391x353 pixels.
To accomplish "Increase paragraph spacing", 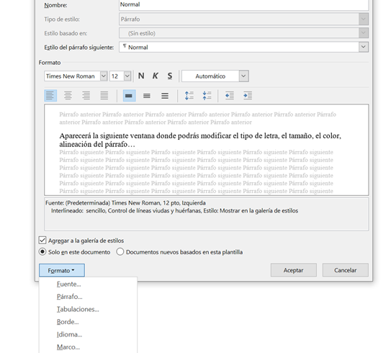I will coord(189,96).
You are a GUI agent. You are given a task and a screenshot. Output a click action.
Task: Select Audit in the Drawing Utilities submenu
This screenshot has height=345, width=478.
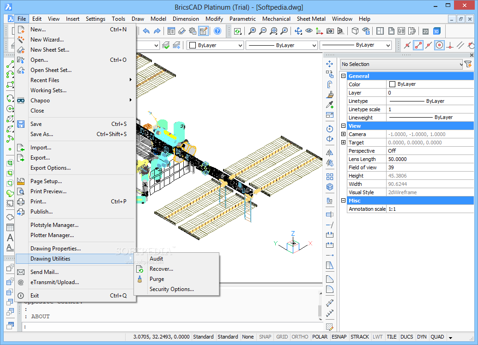[156, 259]
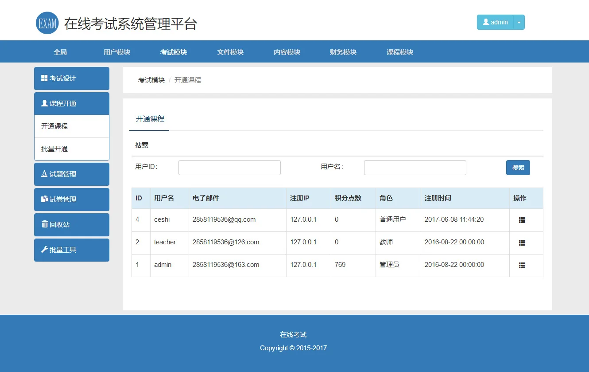Select the 开通课程 tab
This screenshot has width=589, height=372.
149,118
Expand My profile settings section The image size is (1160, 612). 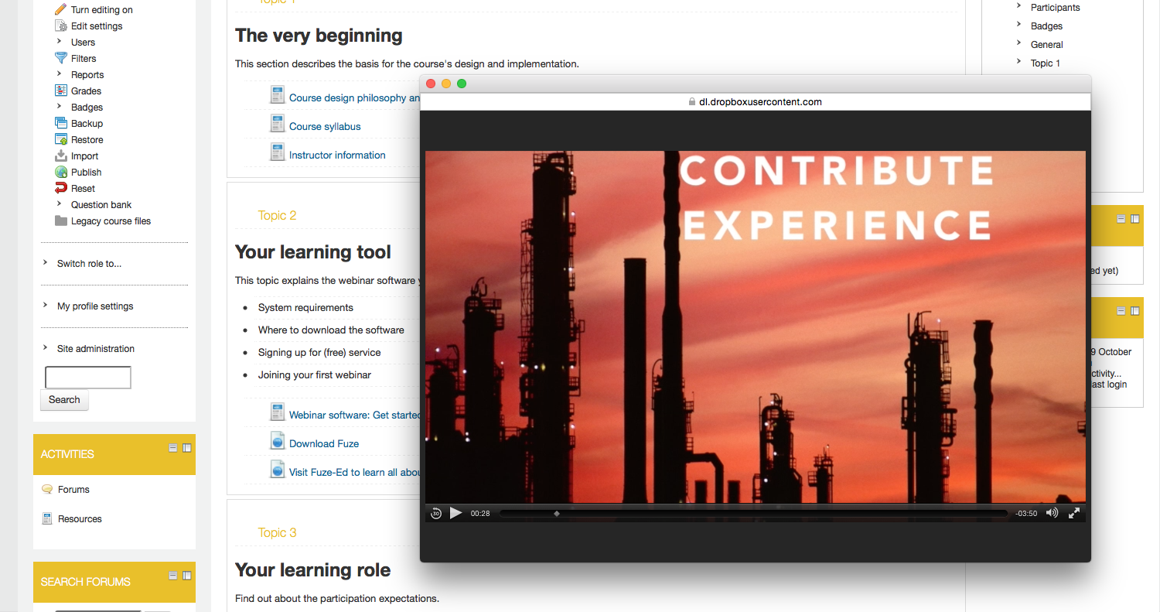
● ● ● ● ● ● ●
SHORT EXERCISE – Can you copy the entries word for word, starting at the line with "You are a GUI" and continuing through the last line of the entries, leaving out the pictures?

THE OUTPUT –
You are a GUI agent. You are given a task and a screenshot. Output a click action.
Task: Select Audit in the Drawing Utilities submenu
This screenshot has height=345, width=478.
[156, 259]
Select the 开通课程 tab
This screenshot has width=589, height=372.
149,118
Expand My profile settings section The image size is (1160, 612). 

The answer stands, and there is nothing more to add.